#### [WORK TASK]
Below are the records; give again exactly the line with "You are a computer-use", the line with "Instruction: Click the Status column header", and each line that lies between them, and nothing besides.

(DATA SUPPLIED)

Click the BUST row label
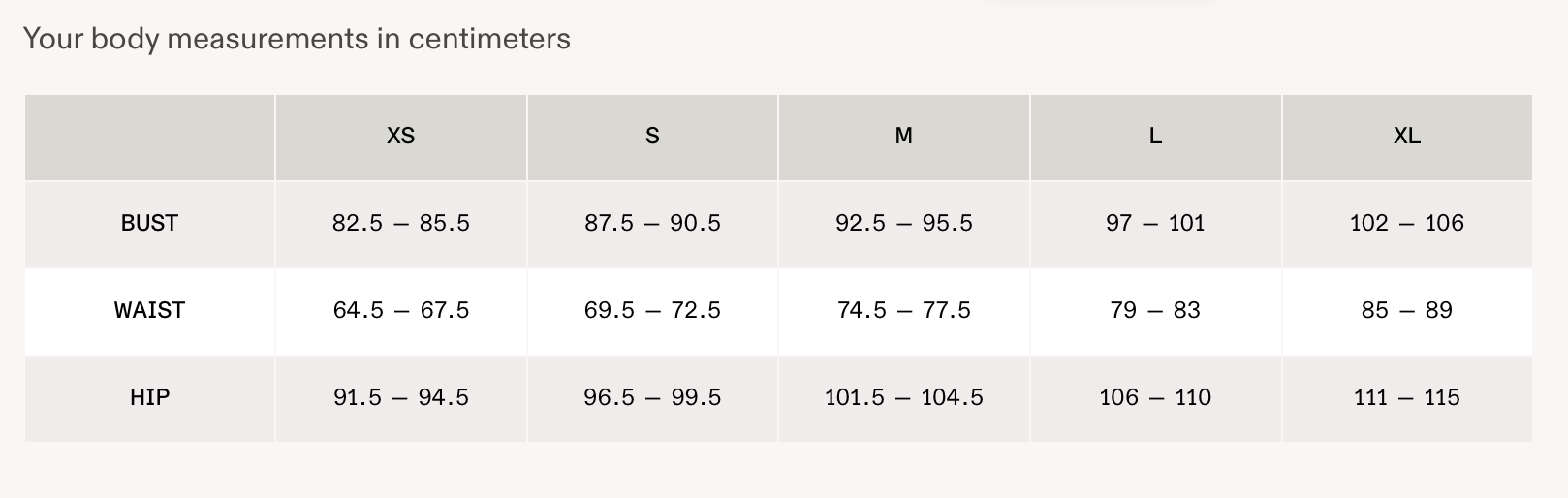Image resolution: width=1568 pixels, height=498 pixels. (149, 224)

(End DATA SUPPLIED)
(DATA SUPPLIED)

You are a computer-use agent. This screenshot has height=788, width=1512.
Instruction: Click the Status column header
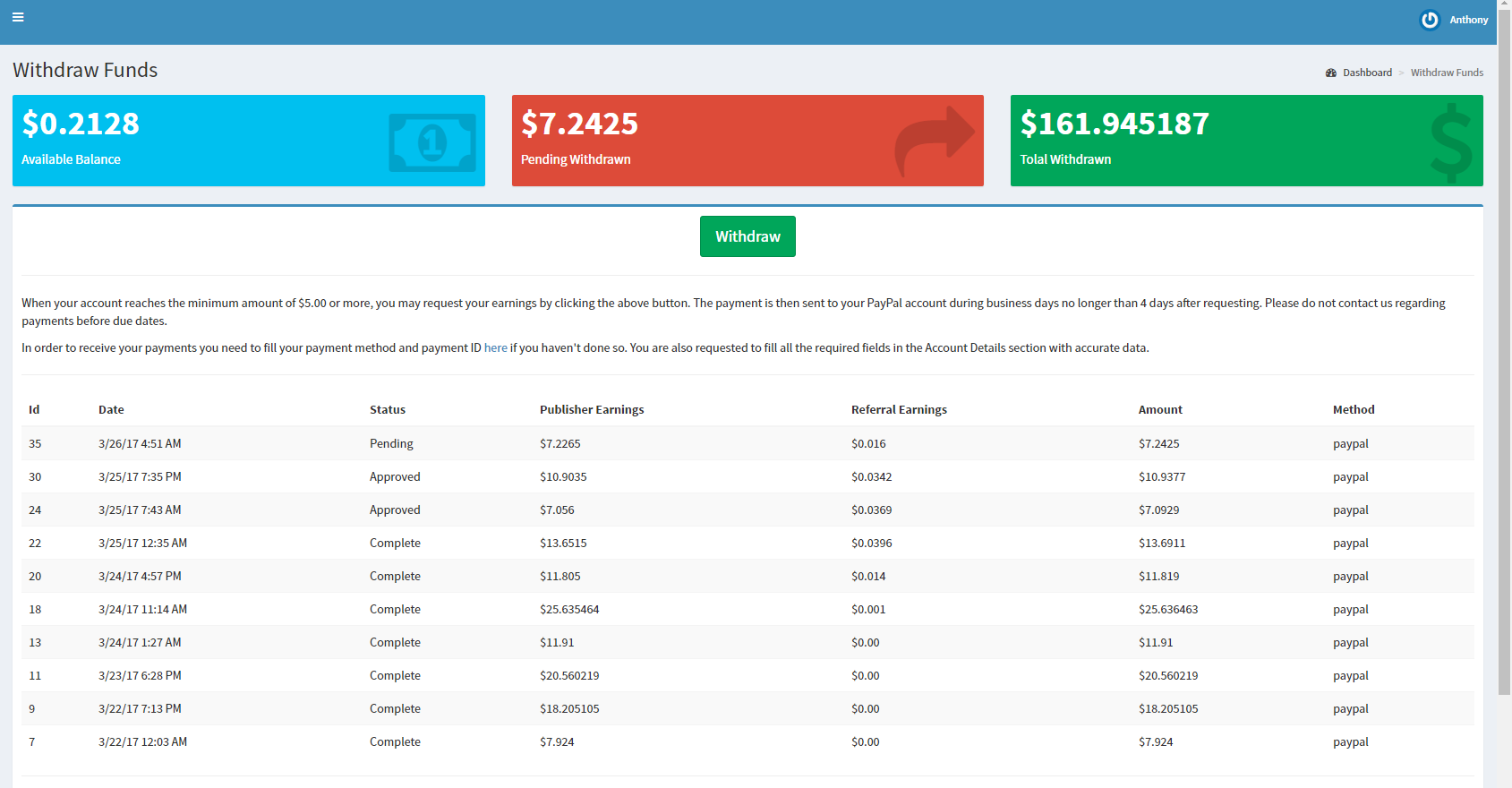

(End DATA SUPPLIED)
(DATA SUPPLIED)

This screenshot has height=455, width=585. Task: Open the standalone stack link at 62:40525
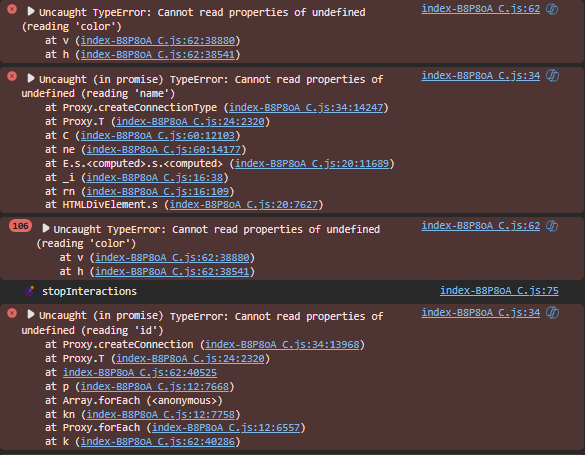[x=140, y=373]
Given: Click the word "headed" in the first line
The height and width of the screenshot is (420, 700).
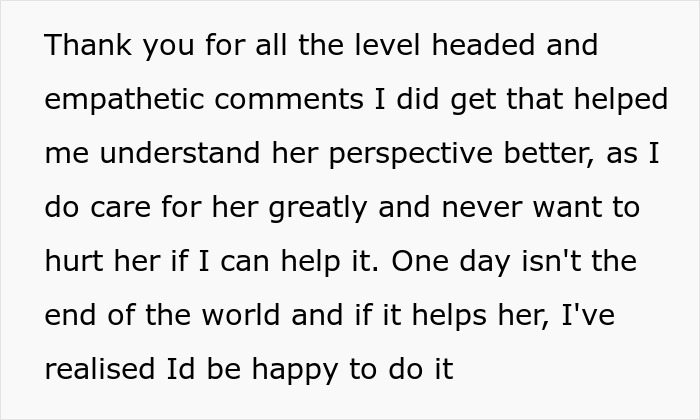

(End DATA SUPPLIED)

#### [REPLY TO THE EXERCISE]
You are a computer-use agent. This screenshot has height=788, width=1512.
Instruction: Click the Status column header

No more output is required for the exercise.